===== RAW RECORDS

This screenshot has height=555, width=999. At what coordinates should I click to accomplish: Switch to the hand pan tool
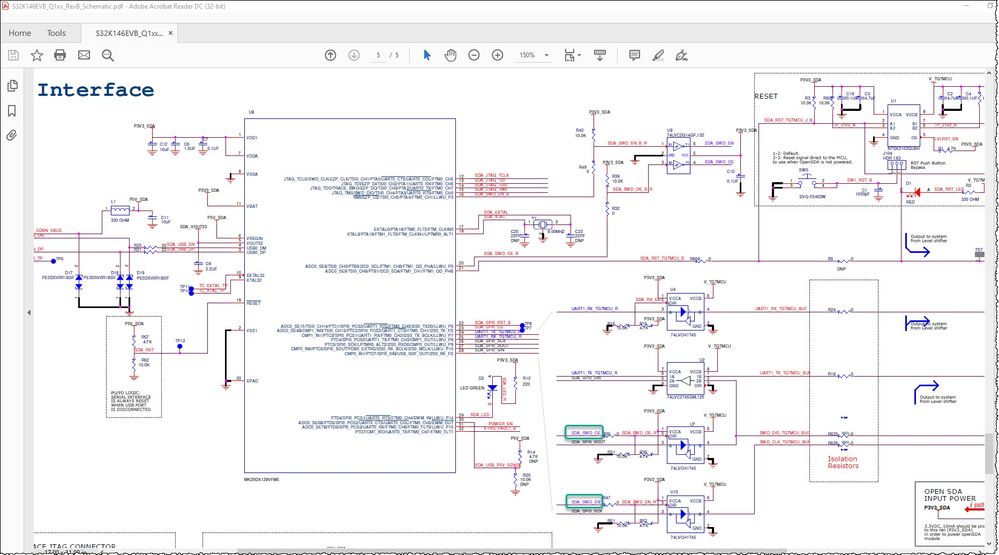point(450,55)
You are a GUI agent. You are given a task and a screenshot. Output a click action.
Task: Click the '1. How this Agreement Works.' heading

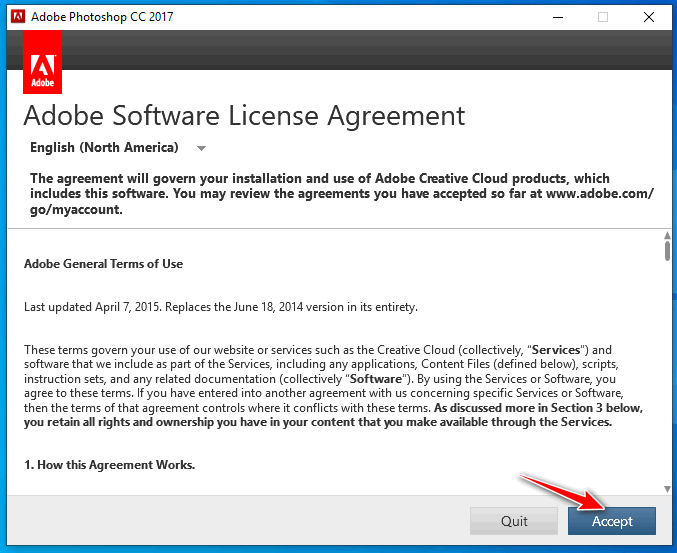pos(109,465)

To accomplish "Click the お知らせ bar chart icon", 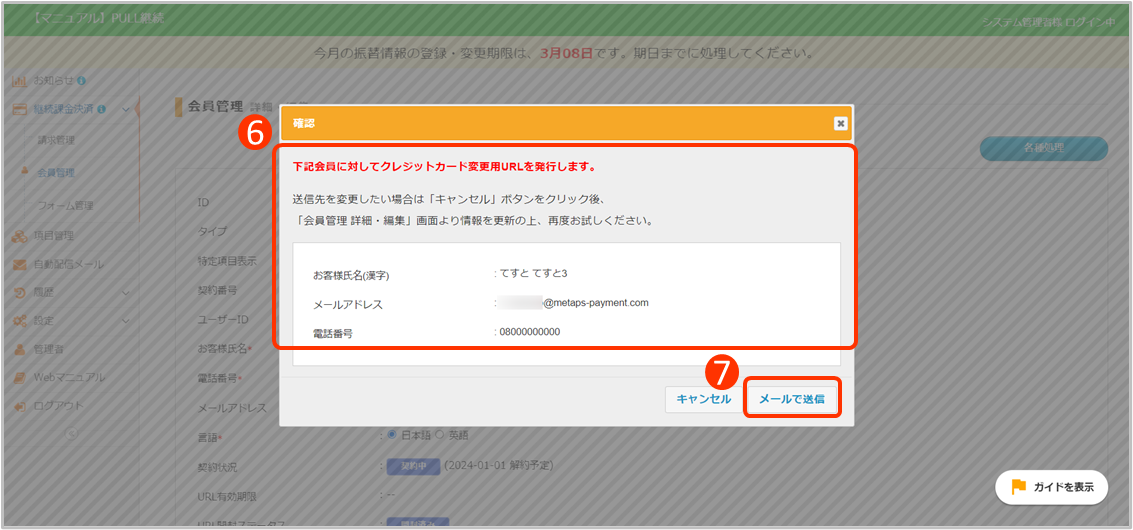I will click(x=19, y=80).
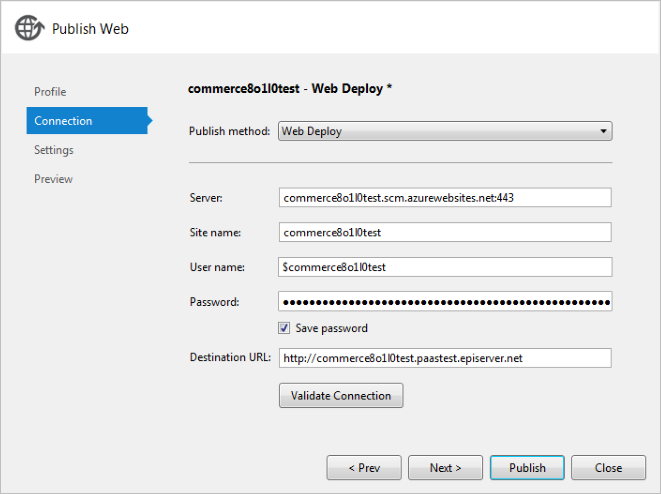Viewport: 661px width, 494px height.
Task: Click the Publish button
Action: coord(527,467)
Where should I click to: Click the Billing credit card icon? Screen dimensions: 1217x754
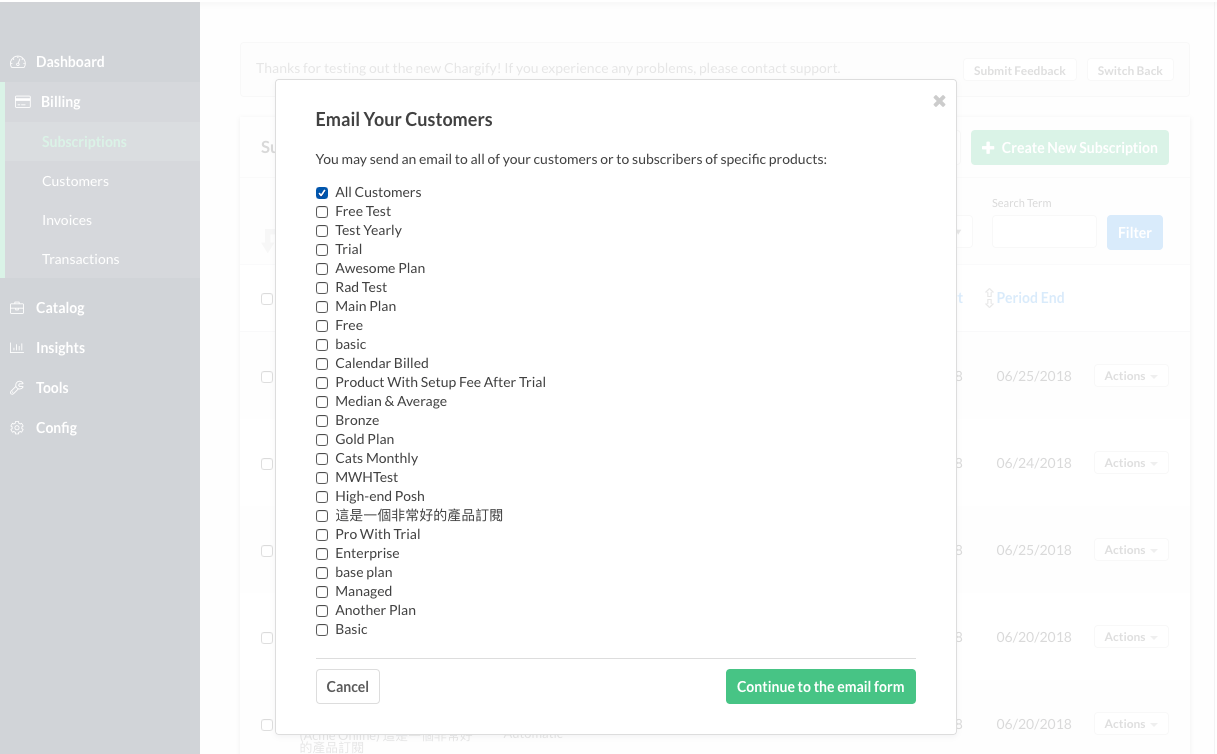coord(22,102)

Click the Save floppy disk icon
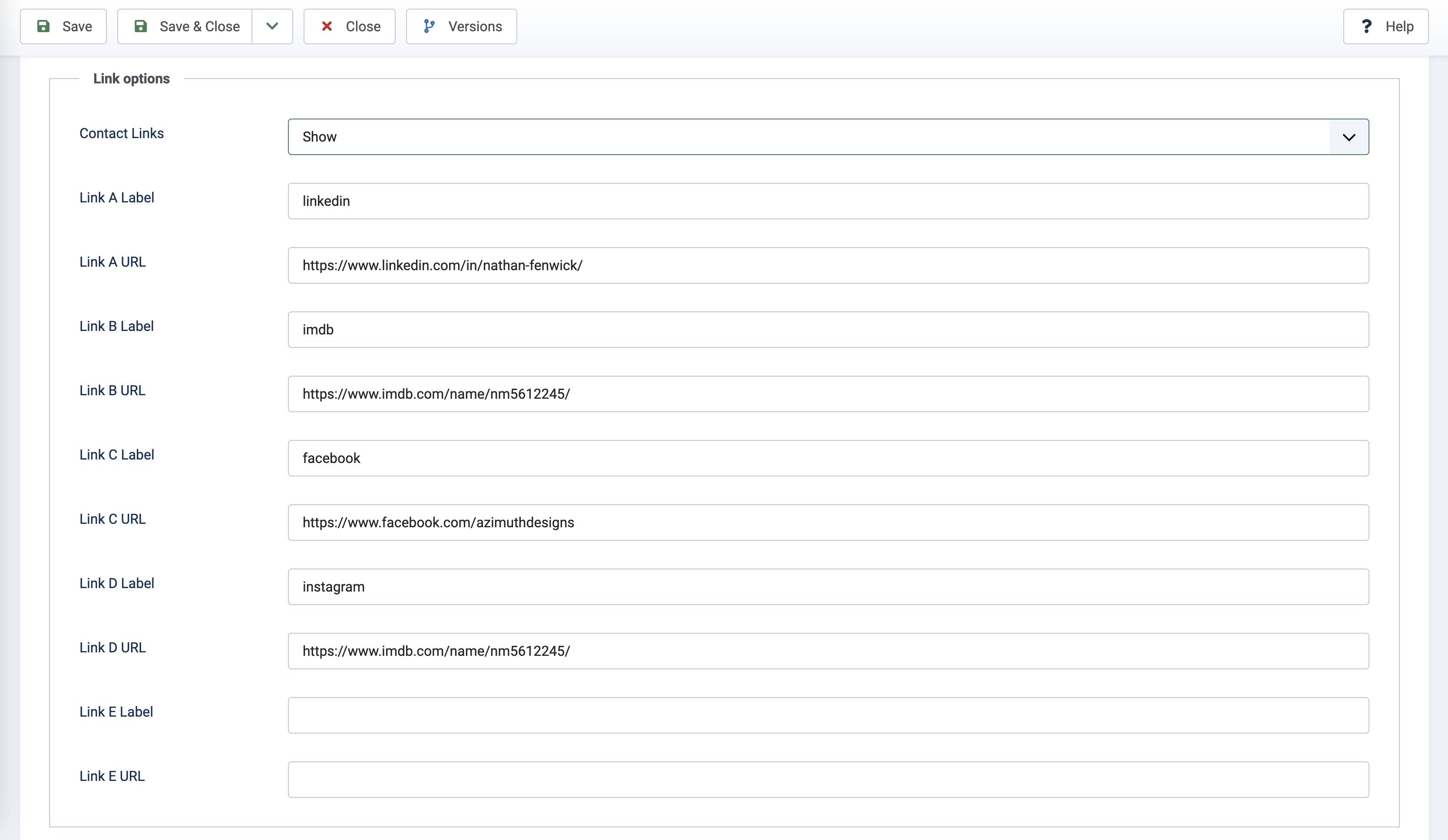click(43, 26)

==========

*DO THIS:* Put the material into a Markdown table with the columns Row and Line, numbering each row. Start at the beginning of the material and continue through the line containing "point(450,55)". Skip blank lines and leave the pictures out.

*COMPLETED EXERCISE:*
| Row | Line |
|---|---|
| 1 | This screenshot has height=555, width=999. At what coordinates should I click to accomplish: Switch to the hand pan tool |
| 2 | point(450,55) |